The answer is not more enforced regulations but having the FDA encourage clinical trials, having the NIH sponsor extensive clinical trials, funding comprehensive cancer centers to conduct clinical trials, and university biomedical centers to conduct clinical trials and research.
By forcing this area of the translational medicine and regenerative biotechnology into “off label use” the data is not gathered, the protocols are not measured, the results are not tabulated. Thus why not encourage and support this through measured means, rather than driving this “underground” and into “shady practice”.
This is not an issue of medical freedom. Cells once expanded or manipulated are drugs and must be treated as such.
Saying all autologous therapies are save is like saying all plant derived compounds are safe.
“Given the size of this industry the risk to the public is huge and the industry threatens the authority of the FDA itself.”
With all due respect, that’s an overreaction multiplied by an exaggeration to the exponent of a hyperbole.
The true “risk to the public” is unduly burdensome federal regulations on autologous SCTs, therapies which could and should be healing people right now. These therapies are best regulated at the state level, not federal.

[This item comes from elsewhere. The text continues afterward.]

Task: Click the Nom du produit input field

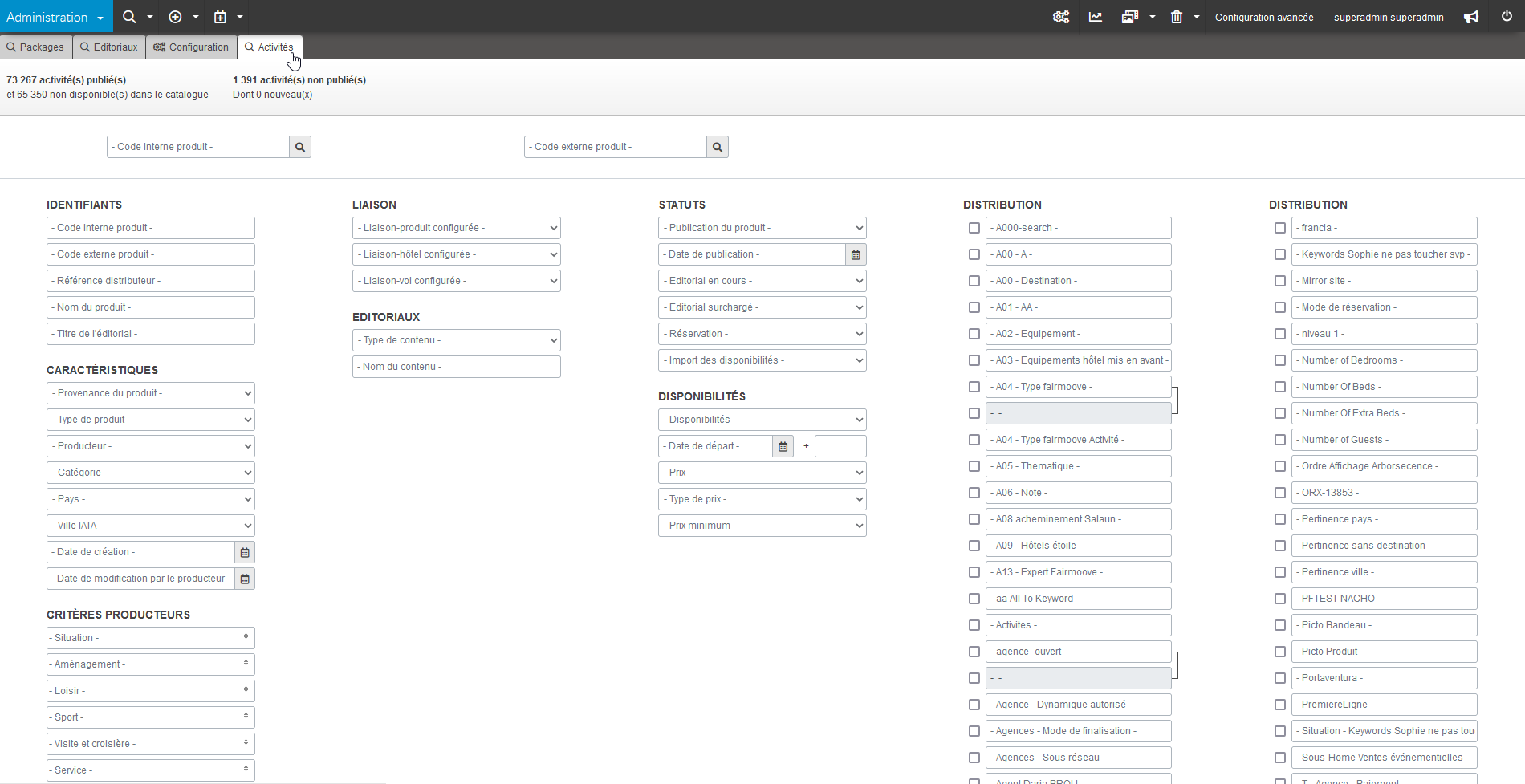Action: pos(151,307)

What truly “threatens the authority of the FDA” is its denial of the voices of innumerable Americans who are demanding more health sovereignty and an end to the longstanding tyranny of the pill paradigm. Freedom, liberation and emancipation should be the North Star of our medical ethics.
That said, I agree that the FDA is waiting for a verdict in the current litigation. Without question, a verdict against the FDA will be a verdict for sick and diseased Americans. SVF can help many people. It already has and is.
Thank you for permitting me to comment.
There’s no good scientific evidence that what the clinics are selling actually helps people as you claim. In contrast, we know of many harms. The clinics also do not exactly embrace medical ethics.